I know this because I spent almost six weeks researching Europe and Central America in the time of Columbus to create the scenario for a class called "Empire." Population numbers for all major cities in Europe and Central America, major educational and cultural centers on each continent, diplomatic, technological and military strengths and weaknesses of the time are all represented in the mod and cited in the readme file.
For the class, students had to play the game in addition to their readings and discuss whether the scenario accurately represented the period. One of the key concepts students should have learned about was the role of belief systems as described in the book "The Conquest of America: The Question of the Other." In essence, the book and the game make the same argument: Had the Aztecs viewed the world differently, their clash with the Spanish conquistadors would have been radically different.

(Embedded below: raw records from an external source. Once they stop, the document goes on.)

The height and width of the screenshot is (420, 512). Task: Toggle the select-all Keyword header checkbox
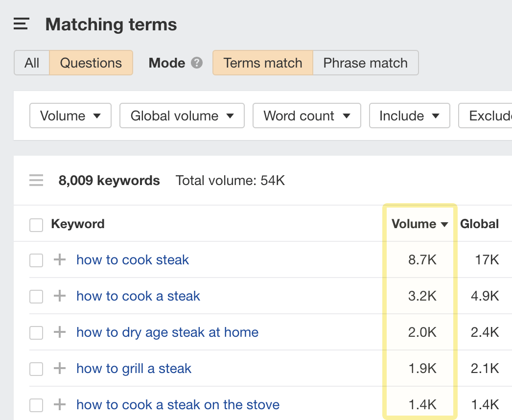click(x=36, y=225)
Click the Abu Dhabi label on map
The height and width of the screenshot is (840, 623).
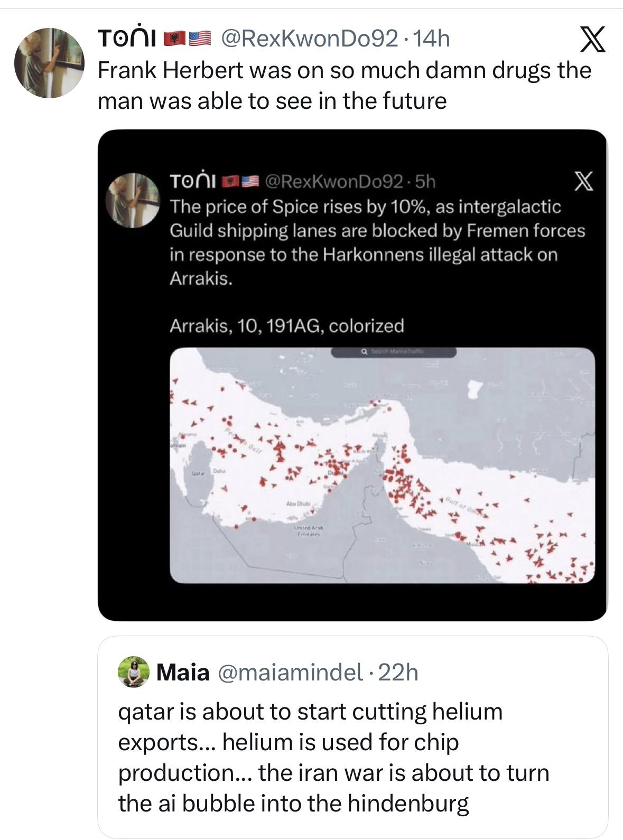coord(297,505)
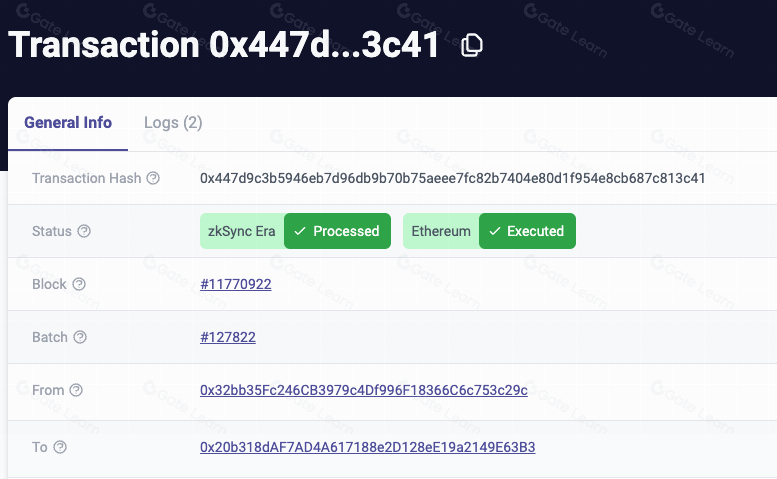Switch to the Logs (2) tab
777x479 pixels.
click(173, 122)
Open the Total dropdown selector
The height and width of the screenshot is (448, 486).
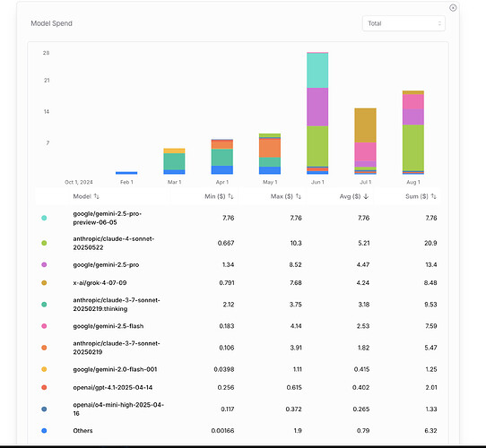pyautogui.click(x=404, y=23)
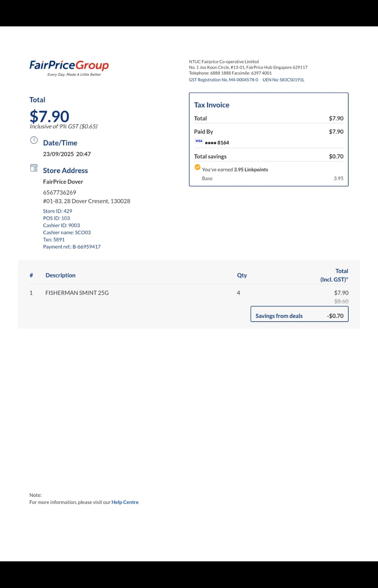This screenshot has height=588, width=378.
Task: Click the GST Registration No. text
Action: point(223,80)
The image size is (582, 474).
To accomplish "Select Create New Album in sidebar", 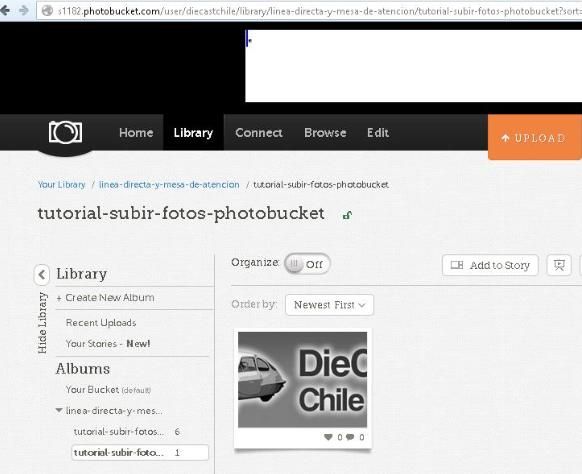I will (x=105, y=298).
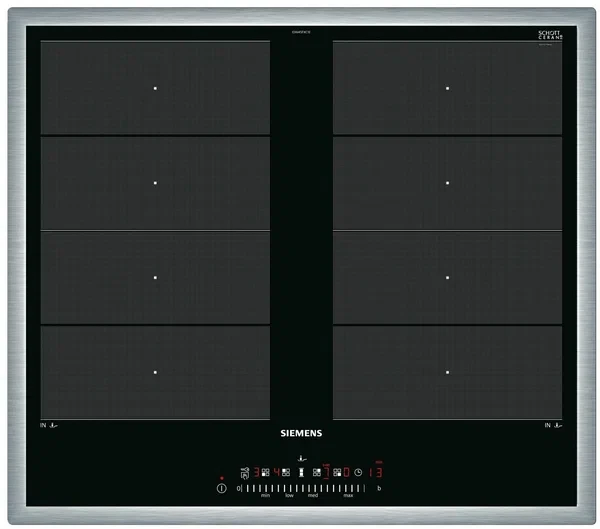Tap the child lock wipe-protection icon

tap(245, 472)
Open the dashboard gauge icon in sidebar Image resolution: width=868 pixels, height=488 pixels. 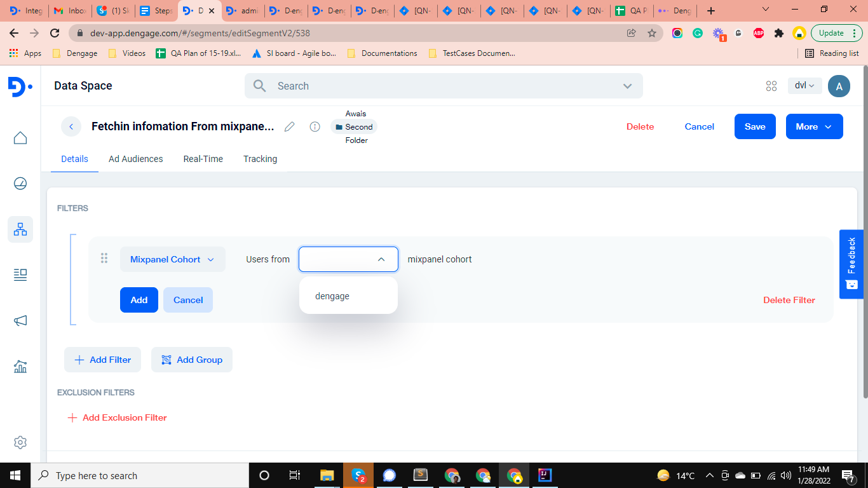pos(20,184)
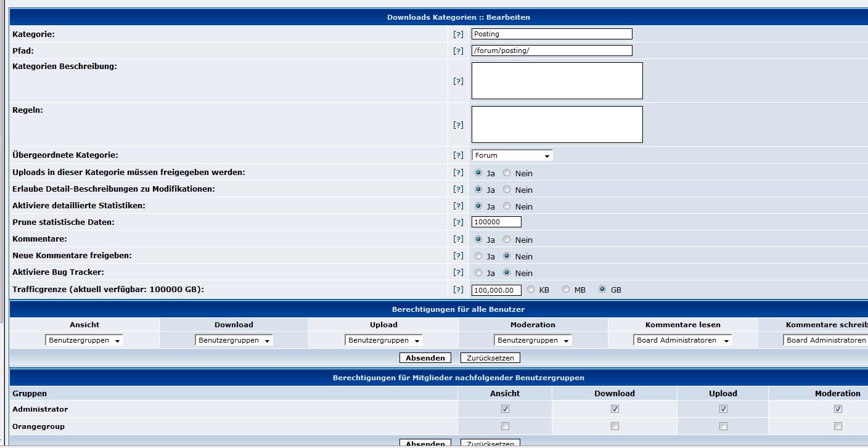This screenshot has height=448, width=868.
Task: Expand the Ansicht permissions dropdown
Action: [x=84, y=340]
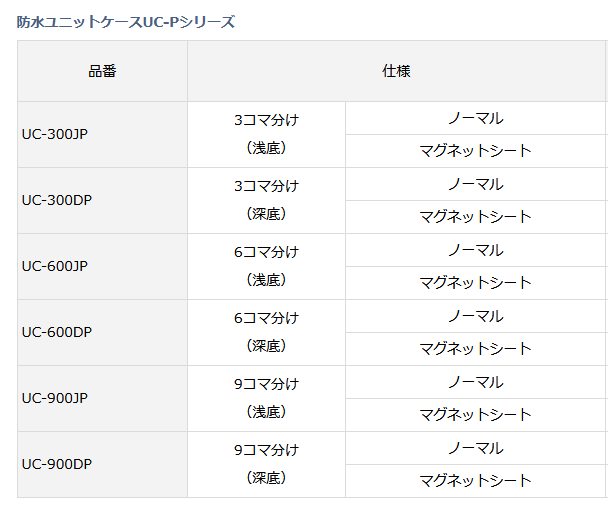Click 6コマ分け (浅底) cell for UC-600JP
The image size is (608, 508).
point(266,266)
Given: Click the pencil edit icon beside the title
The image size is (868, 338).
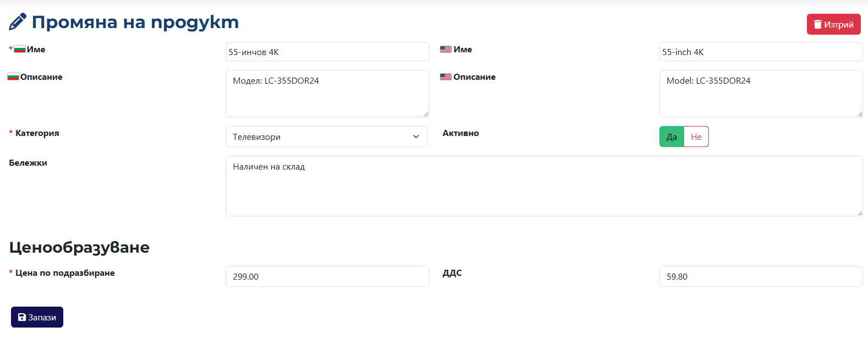Looking at the screenshot, I should (x=18, y=22).
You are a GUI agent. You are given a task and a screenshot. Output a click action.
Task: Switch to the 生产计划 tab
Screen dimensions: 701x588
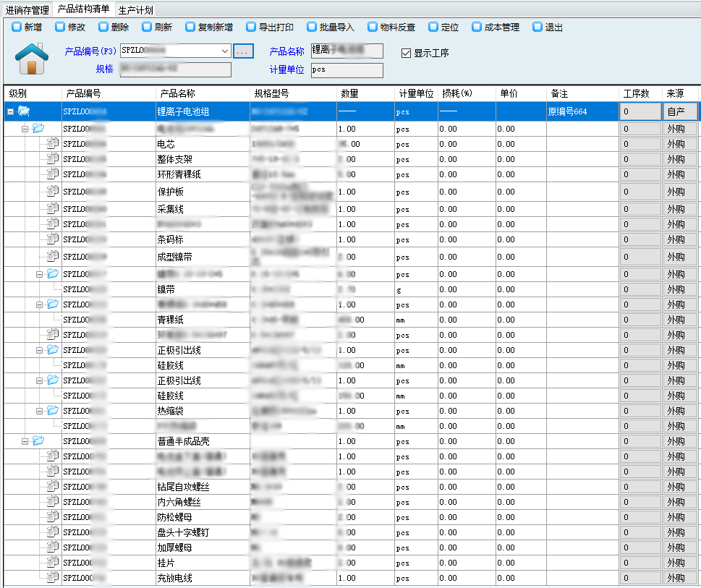(x=135, y=10)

Employing videogames in the curriculum at Dickinson College is a relatively recent development. It was only a few years ago when I began reading academics such as James Paul Gee, Henry Jenkins and Bryan Alexander who discuss the teaching potential of games.
Even then, we were slow to adopt. It's one thing to point to pedagogical principles in a game, but integration into a course is a whole different question. Most computer games take hours to learn and even longer to play through. To justify such an investment in time, a game would not only have to match the content of the course, but provide a learning experience that couldn't be accomplished through reading, writing and class discussion.